Pakistan’ın Çin’e yakınlığı ve Hindistan-Çin sınırındaki ve çevresindeki gerilimler Yeni Delhi’yi zaten gergin durumda tutuyor. Rusya, gerilimi azaltmak için Pekin ve Yeni Delhi ile ilişki kurmada kilit rol oynuyor. Yeni Delhi’nin ABD, Avustralya ve Japonya gibi batılı ortaklarla QUAD ittifakı devam etse de, Moskova’nın Pekin üzerindeki hakimiyeti ve Yeni Delhi’nin Moskova’ya yakınlığı Hindistan’a bir avantaj sağlıyor. Hindistan bugün Batı ile birlikte gitmeyi seçerse, bu muhtemelen Moskova-İslamabad ve Pekin’i birbirine yaklaştıracak ve bu Yeni Delhi için çok tehlikeli bir ihtimal olacak.
Ancak bu, Batı ile gergin bağların Hindistan’a zarar vermeyeceği anlamına mı geliyor? O olacak. Tabii ki olacak. İşte bu yüzden Hindistan’ın küresel jeopolitik kaygılar konusundaki uyumsuzluk pozisyonunun Hindistan’a ve ileriye dönük çıkarlarına zarar vermesi muhtemeldir. Hindistan’ın Pekin’i kontrol altına almak için Moskova’nın desteğine olduğu kadar Batı’nın desteğine de ihtiyacı var.
Halk, Hindistan hükümetinin çatışmadaki konumunun ne olması konusunda ikiye bölünmüş durumda. Önemli bir kısım, Rusya ile olan bağlarımıza rağmen Hindistan’ın şu anda Ukrayna için ayağa kalkması gerektiğine inanıyor. Ancak, çatışma zamanlarında Pakistan’a ara sıra yapılan Amerikan yardımını ve hatta Ukrayna’nın Birleşmiş Milletler’de Hindistan’a karşı önceki oylamasını eleştiren bazıları, Hindistan’ın Rusya’nın yanında durması gerektiğini iddia ediyor.

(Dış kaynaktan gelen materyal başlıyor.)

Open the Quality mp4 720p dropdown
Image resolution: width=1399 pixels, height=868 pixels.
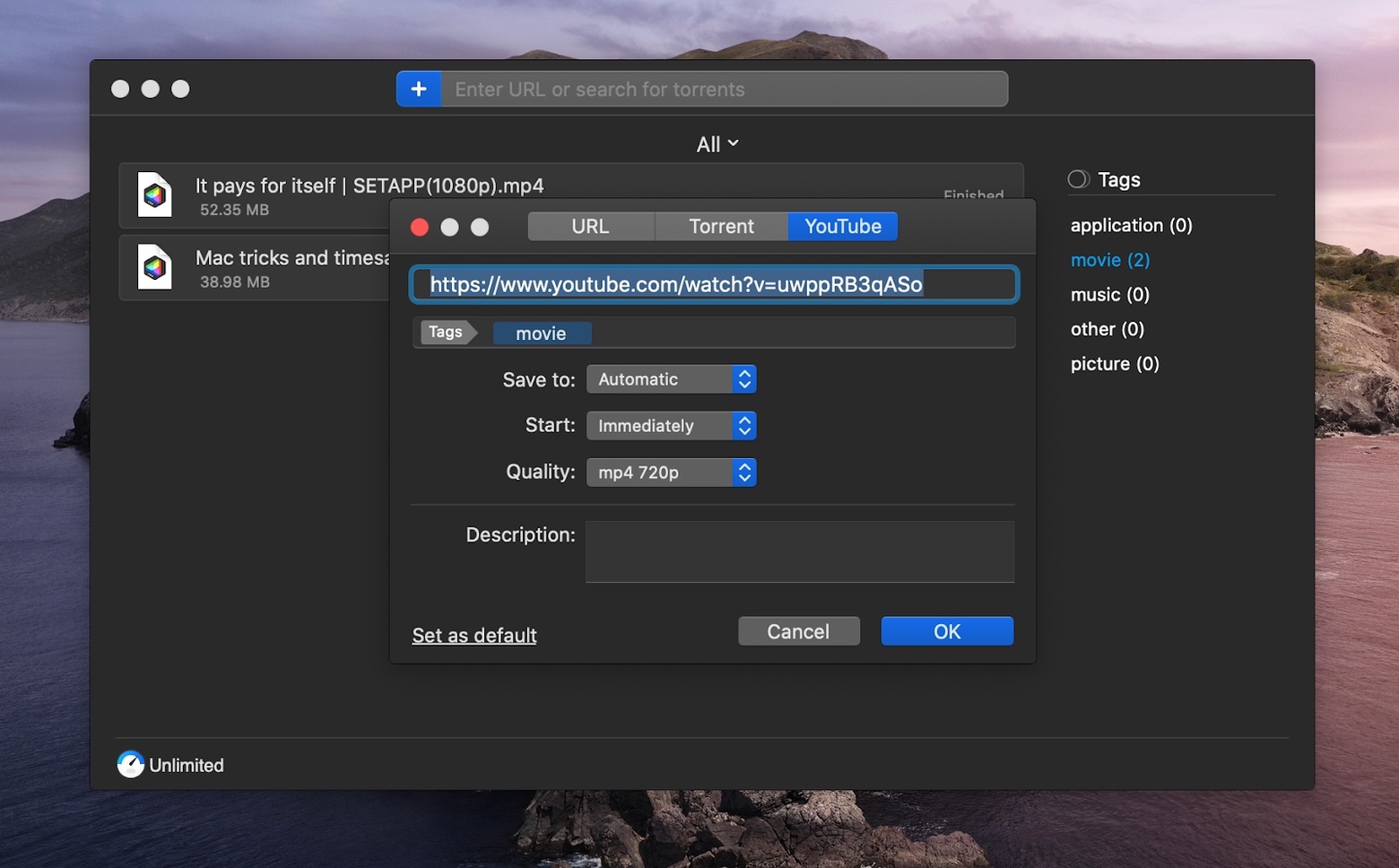point(672,473)

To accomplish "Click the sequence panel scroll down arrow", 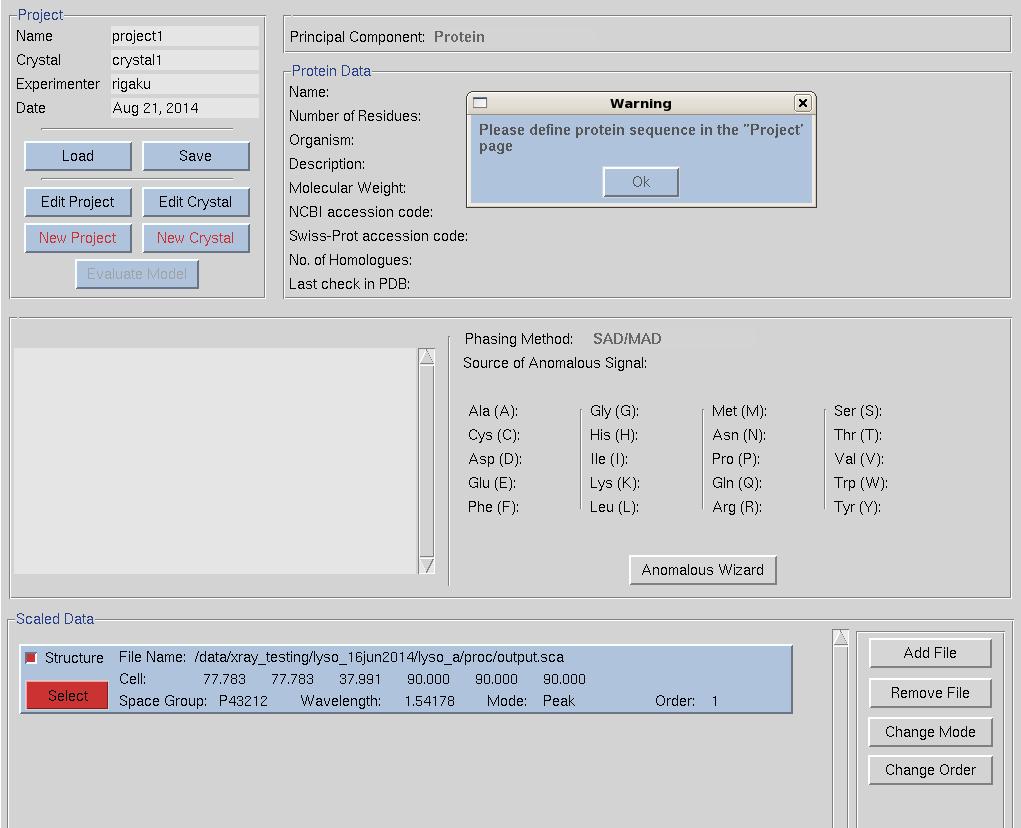I will click(427, 565).
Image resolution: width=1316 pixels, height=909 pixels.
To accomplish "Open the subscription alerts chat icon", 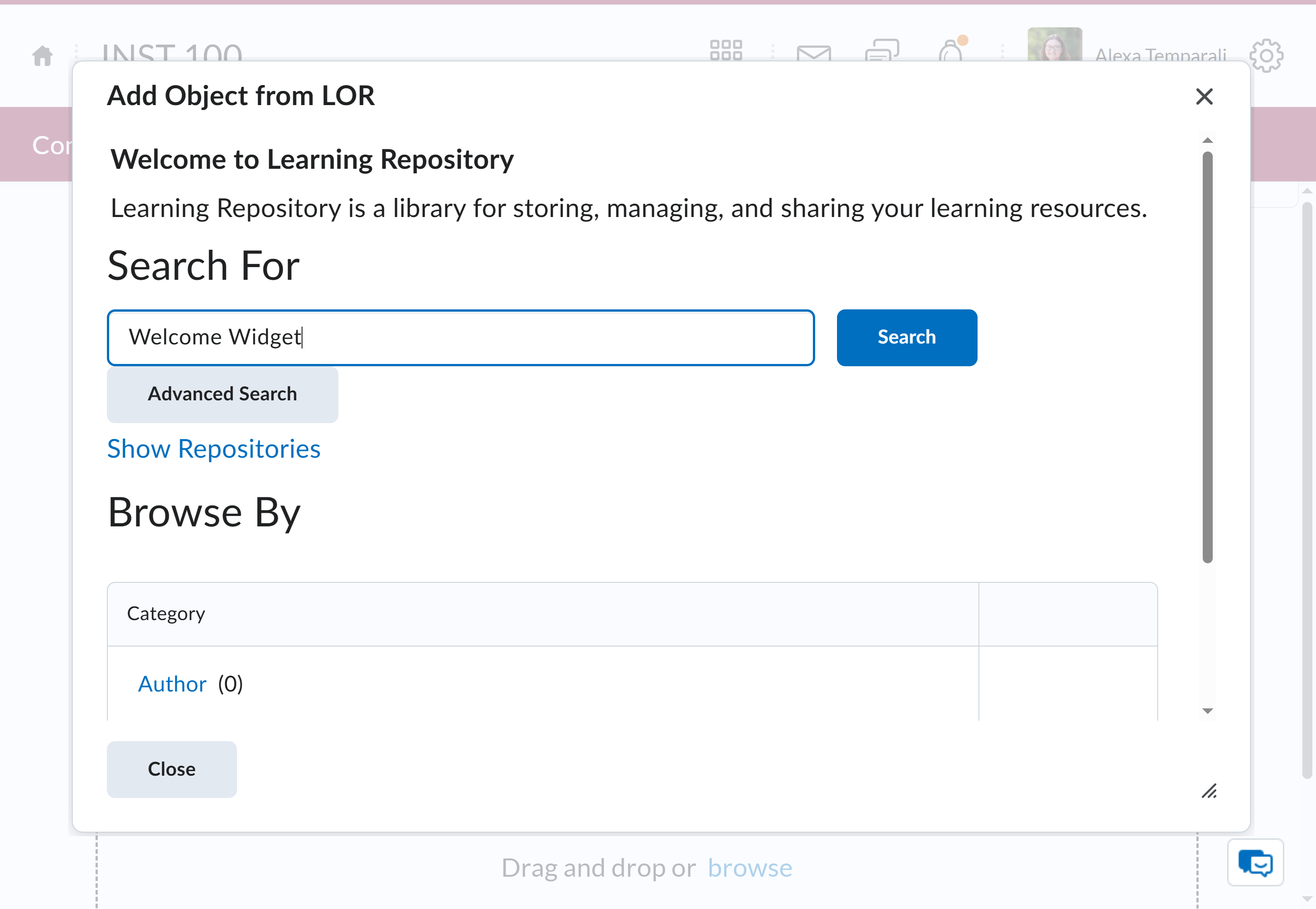I will point(882,50).
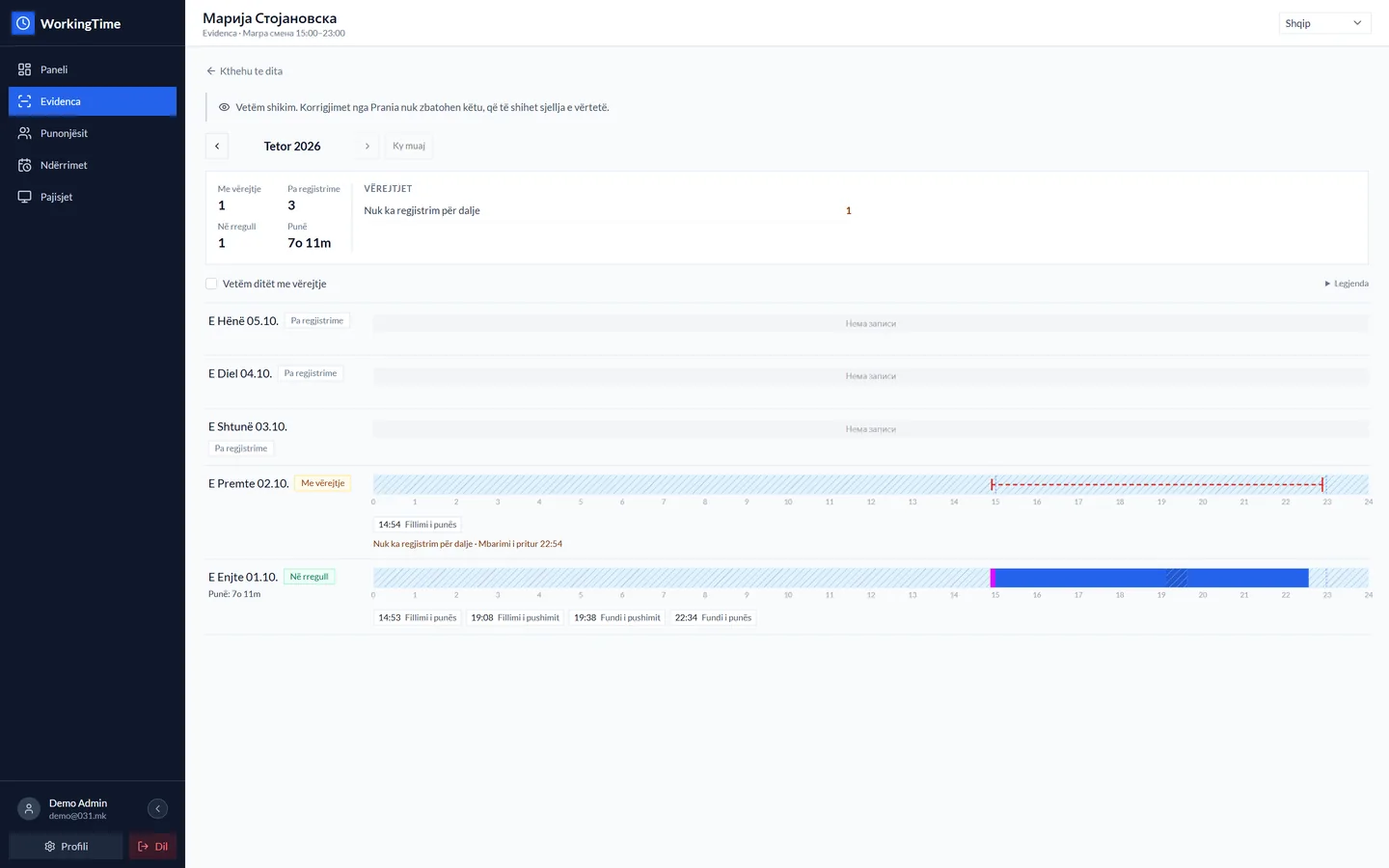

Jeopolitik manevranın yanı sıra Hindistan, Ukrayna’da mahsur kalan 16.000 Hint vatandaşıyla -çoğunluğu öğrencilerle- ilgileniyor. Dünkü Kabine toplantısında Başbakan Modi, Yeni Delhi’nin en büyük önceliğinin şimdi Hintli öğrencileri güvenli bir yere tahliye etmek olduğunu söyledi. Dışişleri Bakanı, savaş başkent Kiev’e yaklaştıkça onları ülkeden tahliye etmeye yardımcı olmak için komşu Macaristan, Romanya, Slovakya ve hatta Ukrayna hükümetleriyle temas halinde olduklarını duyurdu.
Hindistan, Batı yaptırımlarına katılacak mı? Hindistan, Rusya ile S-400 anlaşmasını iptal edecek mi? Hindistan Moskova’yı açıkça kınayacak mı? Hindistan’ın tüm bu sorulara vereceği yanıtlar, Yeni Delhi, jeopolitik gücü ve elbette Moskova ve Batı ile ilişkilerin gelecekteki seyri için bir sınav olacak. Neredeyse ateşin üzerinde yürümek gibi.